» Information shown
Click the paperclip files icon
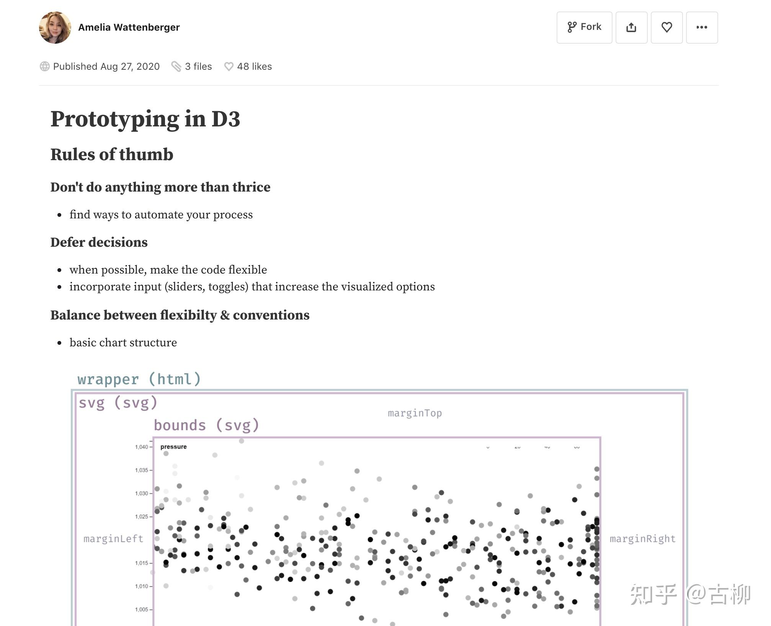This screenshot has height=626, width=771. pyautogui.click(x=176, y=66)
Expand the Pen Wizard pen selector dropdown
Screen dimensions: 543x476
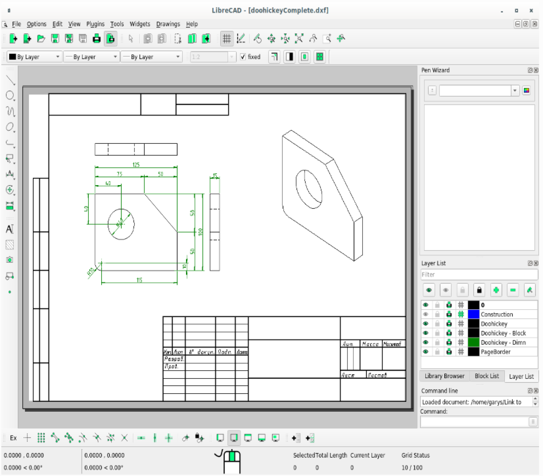(x=515, y=90)
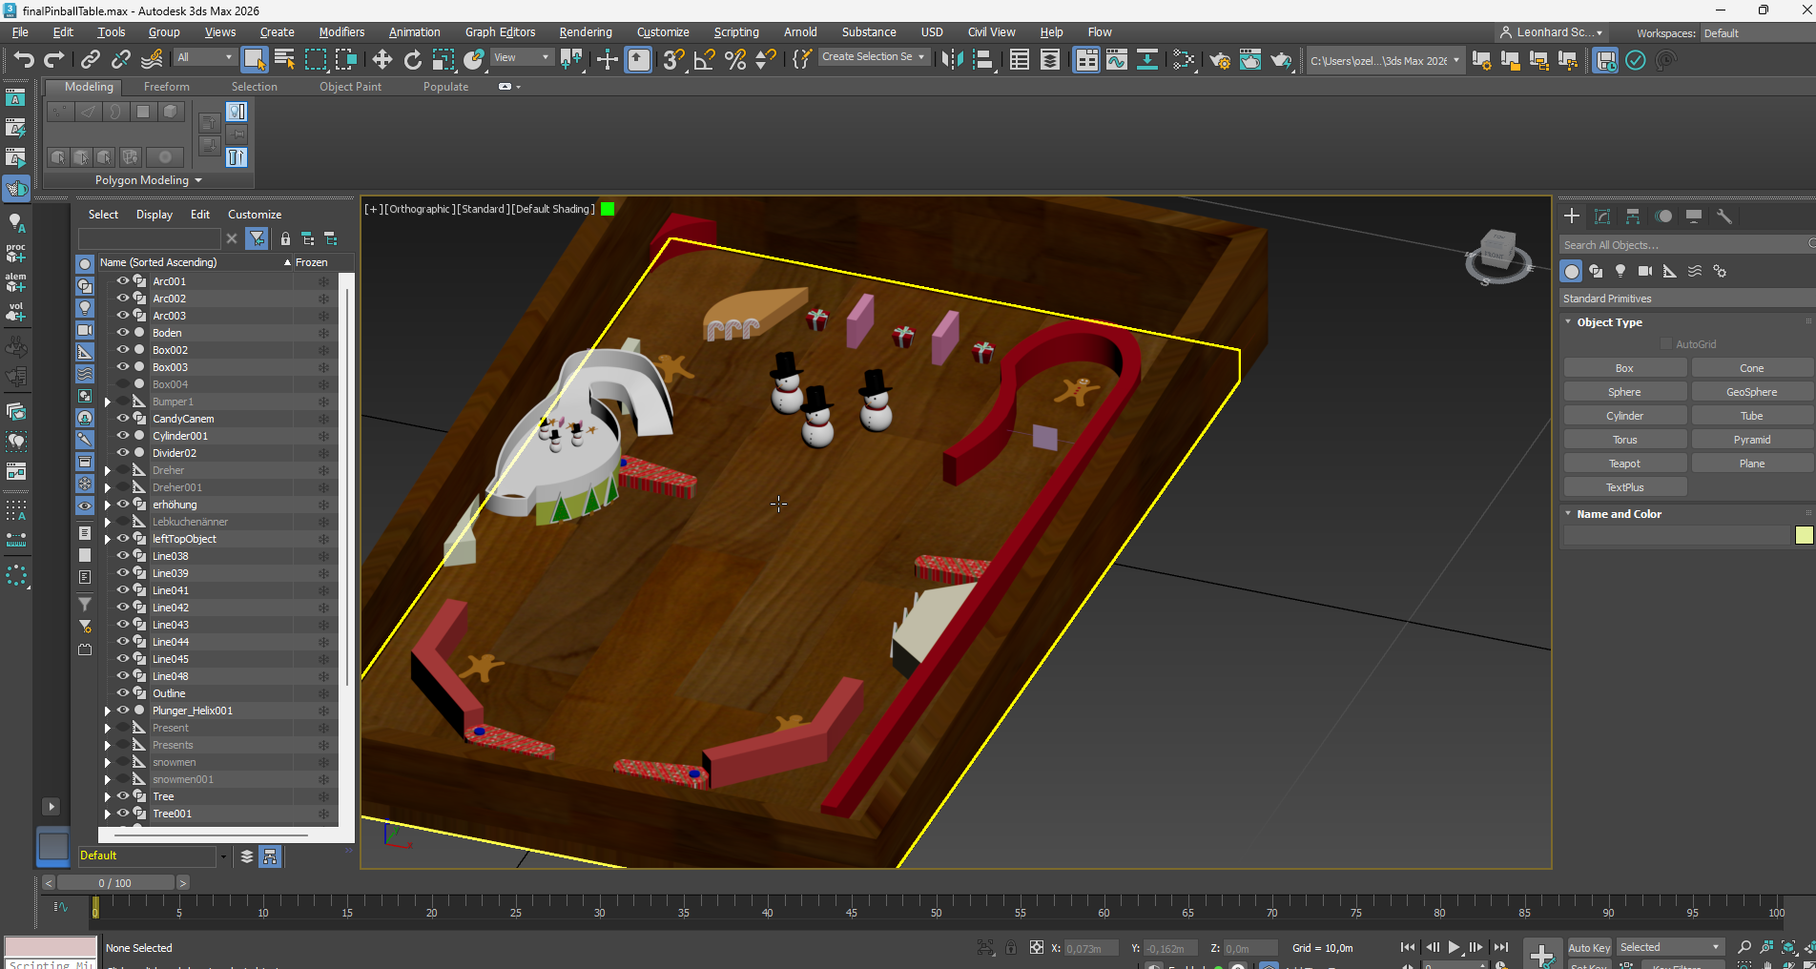
Task: Enable the AutoGrid checkbox
Action: click(1667, 343)
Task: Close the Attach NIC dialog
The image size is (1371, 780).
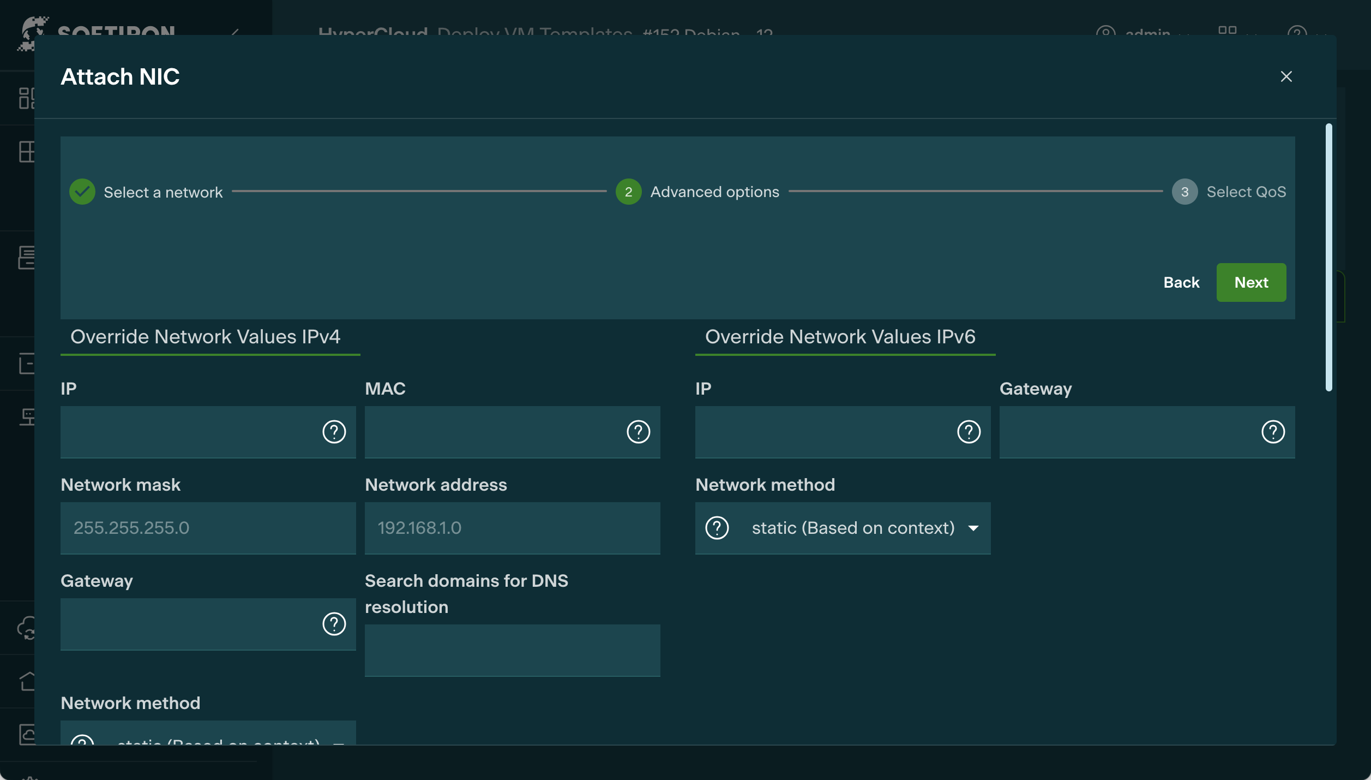Action: [x=1286, y=76]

» Directions for this task
Repeat word for word, leaving out the pictures, each line of the records from the line that holds "Task: Close the Attach NIC dialog" through the final one.

» Written response
Task: Close the Attach NIC dialog
The image size is (1371, 780).
Action: [x=1286, y=76]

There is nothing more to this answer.